== Excerpt provided ==
○ ○ ○
On Tuesday night, the San Francisco Giants signed Carlos Correa to a THIRTEEN-YEAR deal. The overall price ($350 million) is pretty much in line with what we’ve been seeing lately, but the 13 years is what strikes me; that means that Correa is the first player in baseball who is signed through the year 2035.
Correa will turn 41 years old at the end of that season.
Correa’s contract makes him the 14th player in baseball who is signed through 2030 or later for at least $150 million total. Let’s take a look at those 14 players.
Mike Trout
Contract: 12 years, $426 million through 2030.
How it looks in 2022: So here’s the odd thing with Trout: He’s got a LOT of wear and tear — he has not played more than 140 games in a season since 2016 — and yet, when he DOES play, he’s as great as ever.
I can’t think of another player quite like that. Maybe Ted Williams in the mid-to-late 1950s; he was always beat up and yet he just kept on hitting like the younger version of himself.
Trout played only 119 games this year — after playing only 36 games in 2021 — and yet he hit .283/.369/.630 with a 178 OPS+ and 40 home runs. We keep waiting for the injuries — particularly the bad back — to impact Trout on the field, and I’m sure it has some, but he’s still absolutely fantastic when he can play.
Would teams sign him right now, at age 31, to what he has left on his current deal — eight years, $276 million with full no-trade protection?
○ ○ ○
Entries on target coordinates:
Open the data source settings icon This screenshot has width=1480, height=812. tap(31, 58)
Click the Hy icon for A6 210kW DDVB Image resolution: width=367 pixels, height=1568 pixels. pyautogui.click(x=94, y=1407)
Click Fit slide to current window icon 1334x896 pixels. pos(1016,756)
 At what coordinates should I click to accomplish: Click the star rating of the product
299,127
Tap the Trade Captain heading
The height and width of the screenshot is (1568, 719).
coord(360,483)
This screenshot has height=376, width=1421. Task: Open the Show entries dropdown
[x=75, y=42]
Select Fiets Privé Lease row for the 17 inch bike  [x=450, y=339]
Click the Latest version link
○ ○ ○
== Exercise requirements ==
1: From the article on long baseball contracts, return the passage from "Correa will turn" to "those 14 players." word for word.
2: Translate this sentence from the article on long baseball contracts into Spanish: "Correa will turn 41 years old at the end of that season."

== Exercise results ==
1:
Correa will turn 41 years old at the end of that season.
Correa’s contract makes him the 14th player in baseball who is signed through 2030 or later for at least $150 million total. Let’s take a look at those 14 players.

2: Correa cumplirá 41 años al final de esa temporada.